Write out every line from the one containing "Drama in Real Life (461, 268)" through the end of the items below, inclusive, as a JSON list of strings with one string per line. Skip blank lines and leave the pictures out.

Start of Dataset records

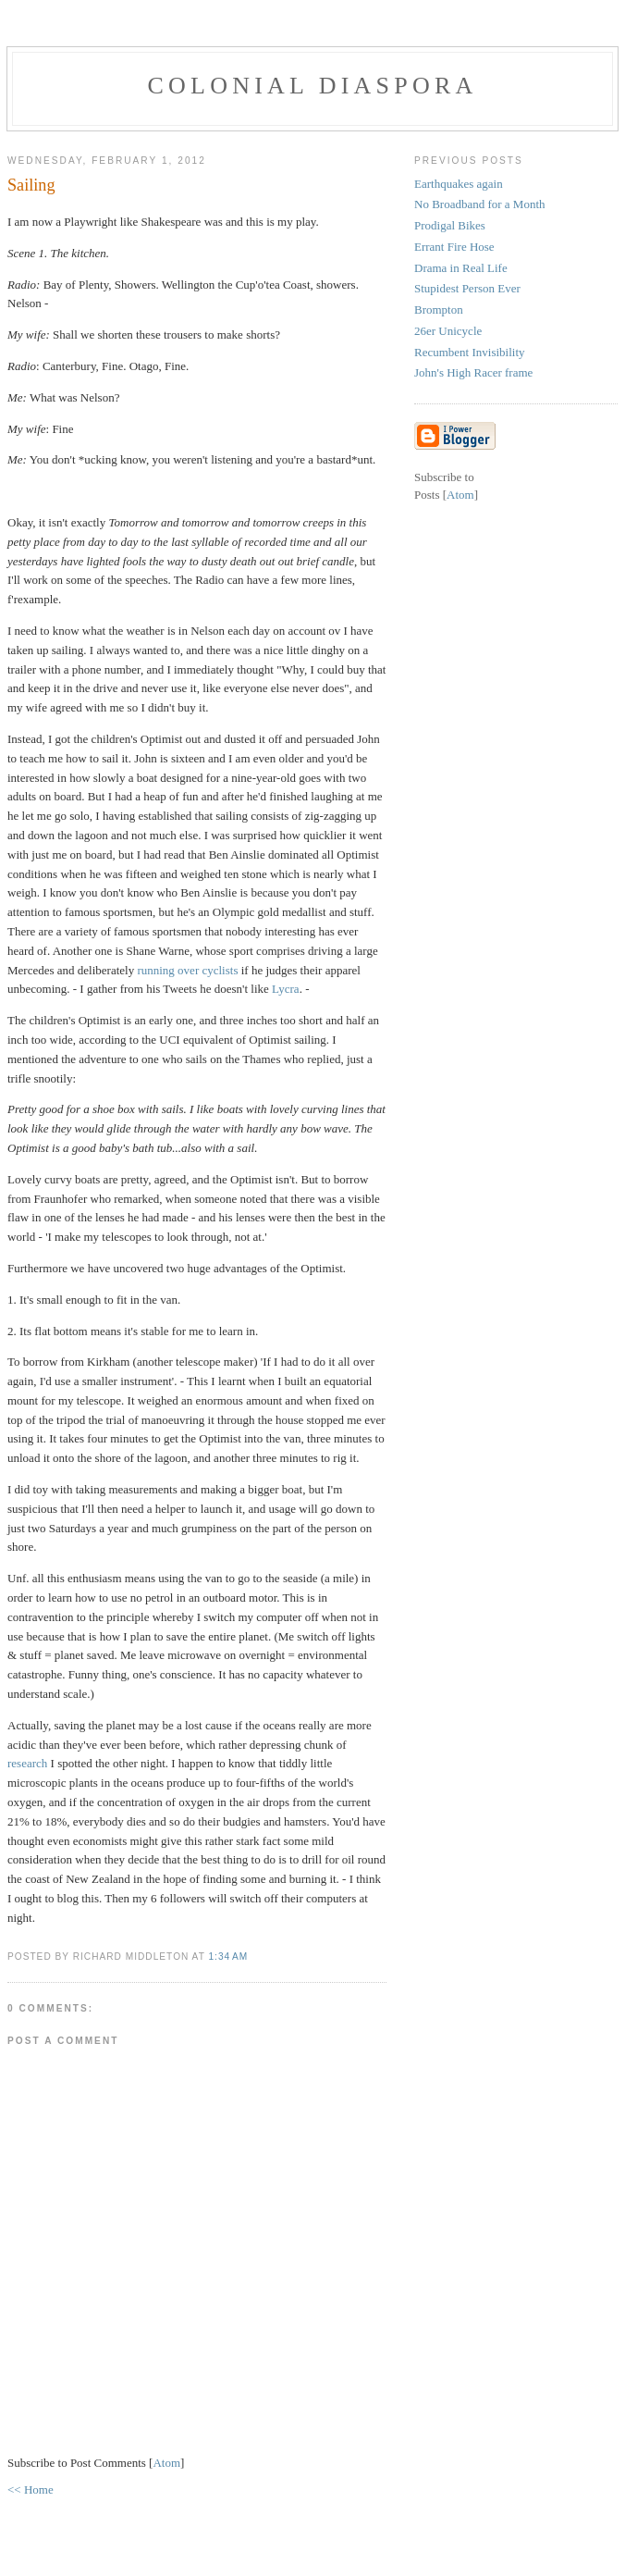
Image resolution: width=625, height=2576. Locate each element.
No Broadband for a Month (479, 204)
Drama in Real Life (461, 268)
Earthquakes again (458, 184)
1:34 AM (228, 1956)
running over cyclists (187, 970)
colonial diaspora (313, 85)
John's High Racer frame (473, 372)
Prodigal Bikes (449, 225)
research (29, 1763)
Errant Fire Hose (454, 247)
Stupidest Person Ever (467, 288)
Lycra (286, 989)
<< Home (30, 2489)
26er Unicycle (448, 331)
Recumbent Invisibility (469, 352)
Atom (166, 2463)
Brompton (438, 309)
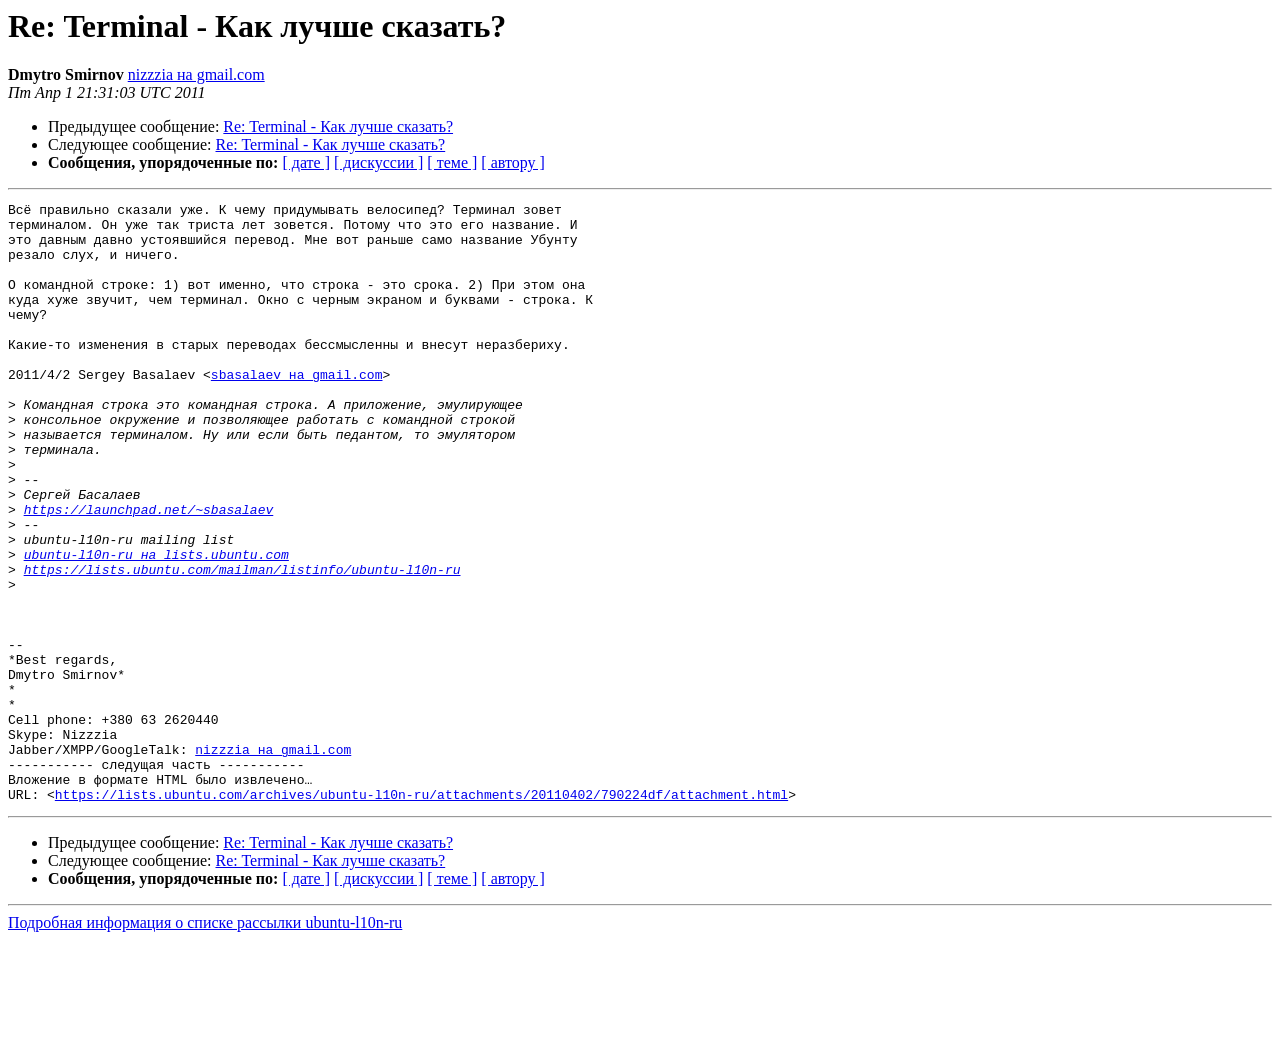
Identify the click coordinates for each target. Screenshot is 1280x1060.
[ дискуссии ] (378, 162)
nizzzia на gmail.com (196, 74)
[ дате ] (306, 162)
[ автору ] (512, 162)
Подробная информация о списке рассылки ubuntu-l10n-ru (205, 1042)
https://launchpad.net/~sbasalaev (149, 572)
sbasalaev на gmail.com (297, 410)
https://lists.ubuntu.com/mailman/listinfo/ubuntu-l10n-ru (242, 644)
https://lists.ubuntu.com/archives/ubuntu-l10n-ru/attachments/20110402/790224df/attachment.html (421, 914)
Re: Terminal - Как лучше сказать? (338, 126)
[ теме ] (452, 162)
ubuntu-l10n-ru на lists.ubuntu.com (156, 626)
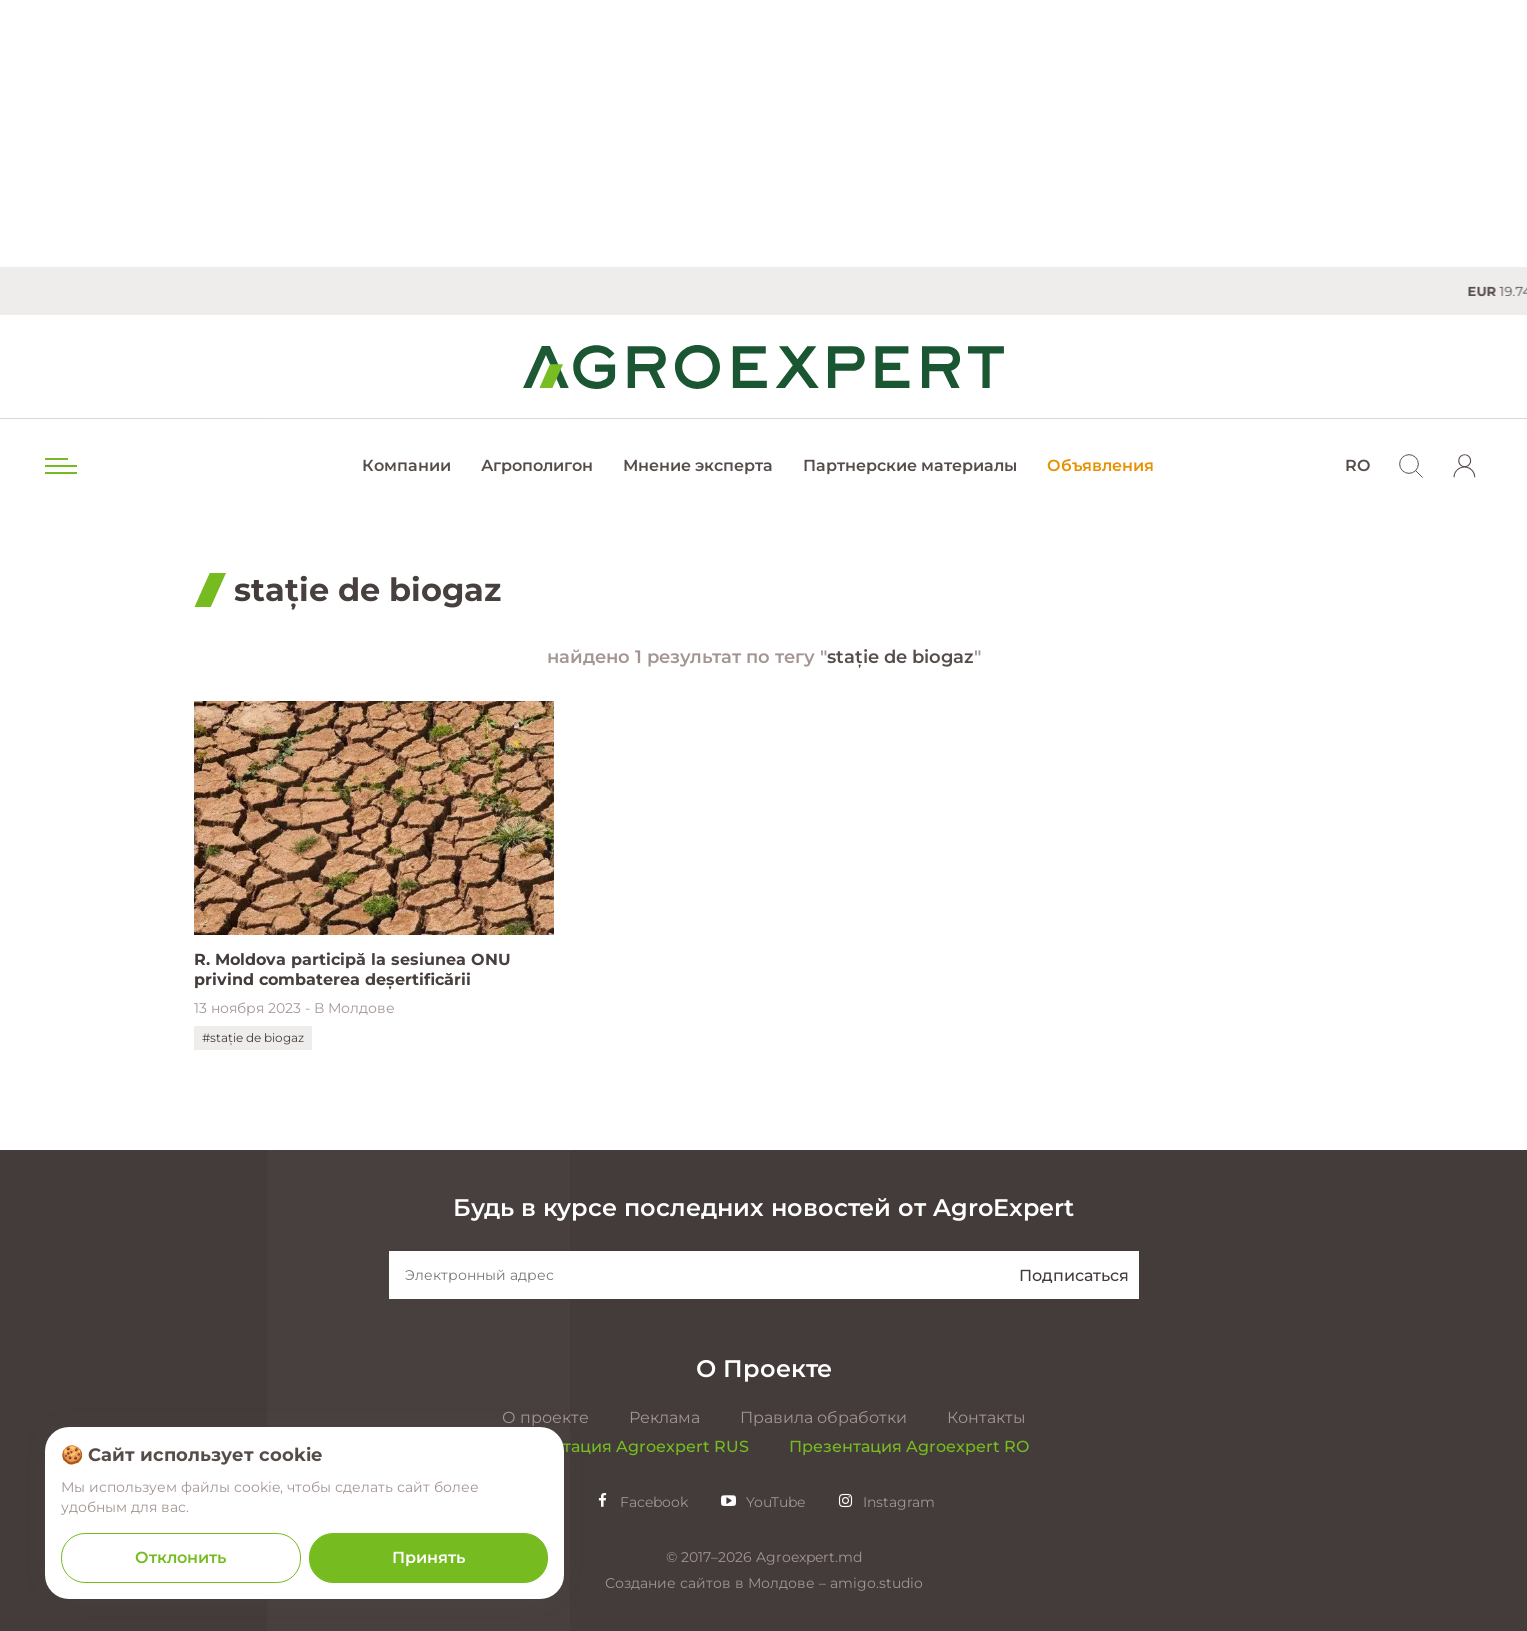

End of Dataset records

### Finished answer
[
  "Drama in Real Life (461, 268)",
  "Earthquakes again (458, 184)",
  "1:34 AM (228, 1956)",
  "running over cyclists (187, 970)",
  "colonial diaspora (313, 85)",
  "John's High Racer frame (473, 372)",
  "Prodigal Bikes (449, 225)",
  "research (29, 1763)",
  "Errant Fire Hose (454, 247)",
  "Stupidest Person Ever (467, 288)",
  "Lycra (286, 989)",
  "<< Home (30, 2489)",
  "26er Unicycle (448, 331)",
  "Recumbent Invisibility (469, 352)",
  "Atom (166, 2463)",
  "Brompton (438, 309)",
  "Identify the click coordinates for each target. Screenshot is 1280x1060.",
  "[ дискуссии ] (378, 162)",
  "nizzzia на gmail.com (196, 74)",
  "[ дате ] (306, 162)",
  "[ автору ] (512, 162)",
  "Подробная информация о списке рассылки ubuntu-l10n-ru (205, 1042)",
  "https://launchpad.net/~sbasalaev (149, 572)",
  "sbasalaev на gmail.com (297, 410)",
  "https://lists.ubuntu.com/mailman/listinfo/ubuntu-l10n-ru (242, 644)",
  "https://lists.ubuntu.com/archives/ubuntu-l10n-ru/attachments/20110402/790224df/attachment.html (421, 914)",
  "Re: Terminal - Как лучше сказать? (338, 126)",
  "[ теме ] (452, 162)",
  "ubuntu-l10n-ru на lists.ubuntu.com (156, 626)"
]